Valdosta State University Students (1993-1999)
|While at Valdosta State University I was fortunate
to have worked with several talented undergraduate students on a variety
of research projects including rill erosion, lacustrine
sedimentology, sinkhole development,
and digital elevation modeling. I have thoroughly
enjoyed working with Jay, Nancy, Holly, Buck, Brent, and Jeff on these
projects. Although I am very proud of the research that each has done,
I should mention that both Jay Winkler and Holly Wilkes received
outstanding paper in geography awards for their presentations
at the Georgia Academy of Sciences meetings in 1996 and 1998 respectively.
Abstracts given below are taken either from the student's final report,
or from published abstracts in the Georgia Journal of Science.
Twelve of 17 pre-existing rills at Plot 1 were lengthened by headward erosion increasing the total length of rills by 16 m (9% of the total rill length for plot 1). This lengthening occurred nearly equally downslope from vegetated and non-vegetated areas, and was in part controlled by a hard silty-clay layer at 15 to 20 cm depth (mean bulk density = 1.75 g/cm3). This layer inhibited vertical erosion and promoted sapping and headward erosion. Results from plots 2 and 3 show that most new rills form during the first rainstorm. Based on estimates of elevation change, nearly 4 times more erosion occurred at plot 2 (no vegetation upslope) than at plot 3. However, much of this difference was due to the deposition of an coluvial fan at plot 3. These findings imply that erosion on embankments will be minimized if vegetation is established quickly following completion of embankment construction (i.e. before the first major rainfall). Even small amounts of protective vegetation will greatly reduce the development of rills.
Reference: Winlker, J. L., and Hyatt, J. A. 1996. Georgia Journal of Science, Vol 54, p. 49.
Near-surface sediments within Lake Louise, Georgia, form
a 15 to 20 cm thick layer of light gray sediment that is enriched relative
to underlying sediment in inorganics (by a factor of 2.5) and trace metals
(e.g. Ti by 28, Ba by 3, Pb by 36).

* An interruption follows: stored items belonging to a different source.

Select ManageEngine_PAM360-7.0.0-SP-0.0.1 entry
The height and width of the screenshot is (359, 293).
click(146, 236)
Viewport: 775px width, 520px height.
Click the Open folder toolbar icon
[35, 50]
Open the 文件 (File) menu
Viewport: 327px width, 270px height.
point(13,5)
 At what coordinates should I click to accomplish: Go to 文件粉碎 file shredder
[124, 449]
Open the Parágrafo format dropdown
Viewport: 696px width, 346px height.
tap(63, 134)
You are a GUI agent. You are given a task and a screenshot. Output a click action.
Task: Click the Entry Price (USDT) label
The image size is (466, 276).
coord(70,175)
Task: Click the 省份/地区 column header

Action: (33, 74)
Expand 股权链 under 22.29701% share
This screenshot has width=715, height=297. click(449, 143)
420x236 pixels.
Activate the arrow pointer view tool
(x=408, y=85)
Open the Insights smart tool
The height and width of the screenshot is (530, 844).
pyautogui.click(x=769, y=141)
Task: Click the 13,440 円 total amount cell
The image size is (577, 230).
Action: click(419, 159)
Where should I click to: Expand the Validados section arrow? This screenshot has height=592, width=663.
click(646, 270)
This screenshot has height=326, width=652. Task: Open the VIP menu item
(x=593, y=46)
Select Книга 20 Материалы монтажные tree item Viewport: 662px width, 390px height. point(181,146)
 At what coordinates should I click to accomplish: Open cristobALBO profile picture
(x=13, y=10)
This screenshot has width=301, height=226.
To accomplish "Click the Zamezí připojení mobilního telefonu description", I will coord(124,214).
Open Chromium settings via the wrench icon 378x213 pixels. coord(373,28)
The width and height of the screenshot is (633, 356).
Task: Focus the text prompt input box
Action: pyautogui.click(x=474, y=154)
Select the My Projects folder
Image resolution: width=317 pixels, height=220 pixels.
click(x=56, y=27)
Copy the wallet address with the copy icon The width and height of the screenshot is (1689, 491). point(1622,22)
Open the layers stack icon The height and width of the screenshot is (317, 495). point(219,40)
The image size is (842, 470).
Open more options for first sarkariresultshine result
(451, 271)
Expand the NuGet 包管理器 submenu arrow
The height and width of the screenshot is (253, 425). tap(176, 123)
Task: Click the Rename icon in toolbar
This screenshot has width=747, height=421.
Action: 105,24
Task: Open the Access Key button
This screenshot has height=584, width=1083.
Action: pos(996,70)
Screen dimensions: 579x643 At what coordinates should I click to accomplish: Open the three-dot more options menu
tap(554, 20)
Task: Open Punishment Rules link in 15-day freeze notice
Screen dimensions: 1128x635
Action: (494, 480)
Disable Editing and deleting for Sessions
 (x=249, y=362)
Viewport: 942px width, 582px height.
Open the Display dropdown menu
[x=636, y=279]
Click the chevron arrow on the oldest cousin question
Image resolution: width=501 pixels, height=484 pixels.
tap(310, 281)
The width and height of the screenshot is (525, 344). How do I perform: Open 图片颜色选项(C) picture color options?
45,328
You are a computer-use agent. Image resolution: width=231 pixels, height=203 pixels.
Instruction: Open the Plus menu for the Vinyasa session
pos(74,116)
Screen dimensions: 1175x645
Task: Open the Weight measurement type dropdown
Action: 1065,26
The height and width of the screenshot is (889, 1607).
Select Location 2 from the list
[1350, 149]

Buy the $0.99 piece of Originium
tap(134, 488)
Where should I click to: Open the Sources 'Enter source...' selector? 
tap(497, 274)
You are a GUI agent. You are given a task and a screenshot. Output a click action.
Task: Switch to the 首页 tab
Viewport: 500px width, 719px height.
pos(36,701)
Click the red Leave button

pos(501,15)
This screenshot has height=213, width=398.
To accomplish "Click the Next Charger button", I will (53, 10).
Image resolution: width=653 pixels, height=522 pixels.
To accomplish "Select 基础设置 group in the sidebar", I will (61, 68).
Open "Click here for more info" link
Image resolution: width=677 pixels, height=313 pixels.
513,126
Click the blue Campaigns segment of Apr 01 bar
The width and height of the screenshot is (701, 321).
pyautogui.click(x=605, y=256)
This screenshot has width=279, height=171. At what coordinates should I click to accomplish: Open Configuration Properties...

This enrichment has previously been
attributed to the influx of clastic sediments to the lake during construction
of near-by interstate 75 in 1957. In this study we examine the spatial
variability of inorganic sediment within this surface layer (SL). Our purposes
are: (1) to infer controls on sedimentation, (2) to estimate how much sediment
and metal has entered the lake because of highway construction, and (3)
to discuss implications of observed spatial trends to trace metal loading
in the lake. Sixteen Eckman grab samples of the SL were recovered at 10
m intervals across the lake. Volumetric subsamples from the top, middle,
and bottom of the SL were analyzed to determine moisture content, dry bulk
density, and inorganic content (by LOI). The middle (M) and top (T) sample
groups are statistically indistinguishable from one another. However, the
bottom sample group (B) has significantly higher inorganic sediment content,
dry bulk density, and lower moisture content than the combined M-T sample
group. In addition, simple linear regression indicates a statistically
significant trend (r2=0.54, p<0.001) of increasing inorganic
content with increasing water depth. This trend is strongest for B samples
and likely reflects an initial focusing of construction-derived clastic
sediment into the deepest parts of the lake by turbidity flows. Subsequent
bioturbation and a diminished post-construction influx of sediment to the
lake may be responsible for the reduced focussing trend apparent in the
M-T sample group. Using these trends together with bathymetric data we
estimate between 7.1 and 10.1 x 105kg of dry sediment and
significant quantities of trace metals (e.g. 6540 kg Ti, 270 kb Ba, 60
kg Pb) were introduced to the lake by highway construction. In addition,
sequential extractions performed on SL sediments indicate that the majority
of trace metals reside within the inorganic sediment fraction. Consequently,
the observed focussing of inorganic sediment to the deep parts of the lake
basin implies a similar concentration in trace-metals within Lake Louise.
Reference: Bearden, A. B., and Hyatt, J. A. 1998. Georgia Journal of Science, Vol 56, p. 54.
Reference: Wilkes, H. P., and Hyatt, J. A. 1998. Georgia Journal of Science, Vol 56, p. 54.
Water color and change in water volume for Lake Louise are of particular interest because they give insight to past changes in regional hydrology. Previous studies of lake core suggest that water levels were higher, lake volume was greater, and water color was less dark prior to 4000 years before present than it is today. This study tests this hypothesis by (1) analyzing the color of water in lake-side swamps and in the open lake, and by (2) constructing digital elevation models (DEM) to determine changes in the volume of swamp and open lake for various water levels. Color data indicate that swamp water is more than twice as dark as lake water. Data also show an increase in water color with an increase in water depth. Little difference is noted between open water in the center of the lake and open water around the lake margin that has abundant algae. DEM data show that as water levels rise the ratio of swamp volume to open lake volume increases. These data also reveal a critical water level that joins together the Lake Louise and Browns Pond drainage basins. At this critical water level, swamp volume increased by a factor of 80.
Color and volumetric data suggest either that previously higher water levels were not substantially lighter in color than present, as presumed, or that factors other than just the size of the swamp should be considered when inferring paleohydrology for the site.
Reference: Collier, B. A., 1998. Final Report, GLY 499, 17 pp.